According to the general manager of Rebel T sound system, Dozer Rebel, promoters competing for the same target audience are using the police as their puppets to turn off events and revoke permits. Dozer Rebel says the police ought to visit the homes of their callers before actually turning off the reported events.

"I am having my event in Kingston and my rival can call from all the way in Montego Bay and complain that he/she is being disturbed and the police come turn off my dance. The police should verify the homes by going there and meeting with the complainant to see if it's true. Here in the US, when a complaint is made to the police, they go to the person's house before they turn off the event," Dozer continued.

"A cell phone run Jamaica and man just sit inna him car and call and turn of yu event just like that. No investigation to allocate the caller? It cyah work suh, I have said this over and over."

Street and Hype TV DJ  'Boom Boom' also shared a similar view.
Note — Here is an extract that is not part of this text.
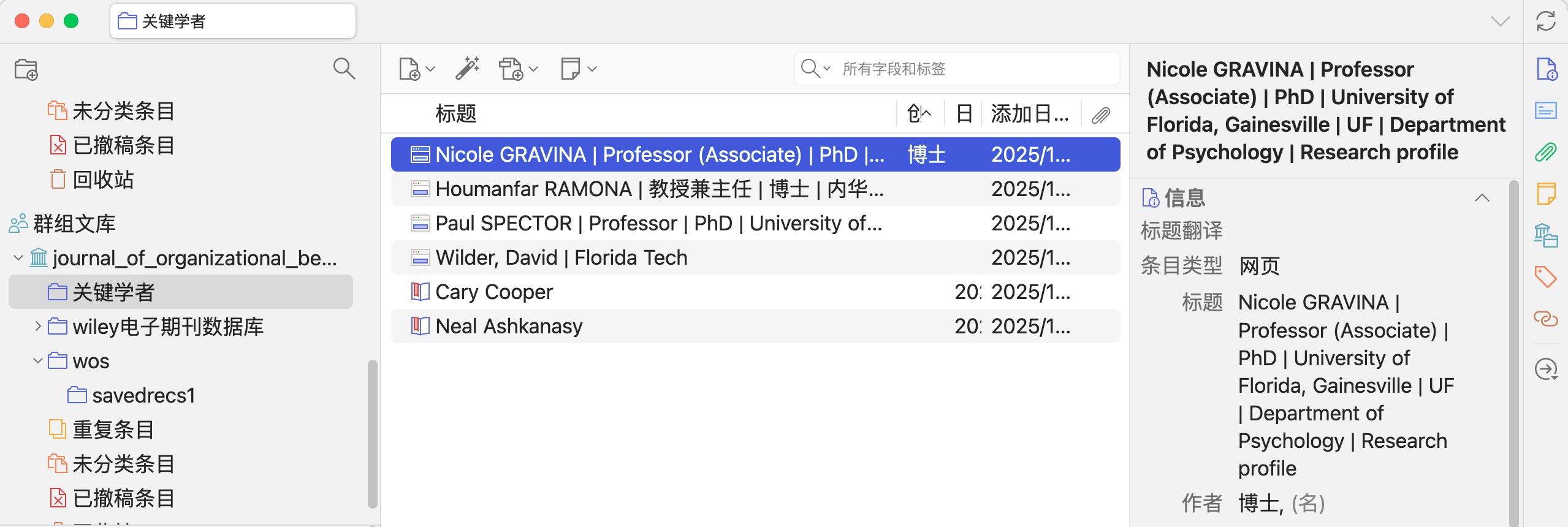Open 重复条目 under the group library
The image size is (1568, 527).
pos(113,430)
Using the Limelight nightclub as an example.

"Limelight nightclub is indoors, plus it's located in a commercial area. A wi and God alone out deh a party. Yet, people call police to turn off events at Limelight and that is because of envy. But they must know what they are doing. People children go to school from entertainment. A nuh the police a fight entertainment, it's coming from Mr Who It May Concern," he said.

While the promoters complain about the obvious sabotage, the police says they are just following orders from their base.

"We understand that there are loopholes in the system, but we are police officers and we have to follow our instructions because a complaint was made to the base. In some ridiculous cases, we do realise that some persons are being mischievous and those are sometimes ignored. But we have to act on the information given," the officer said.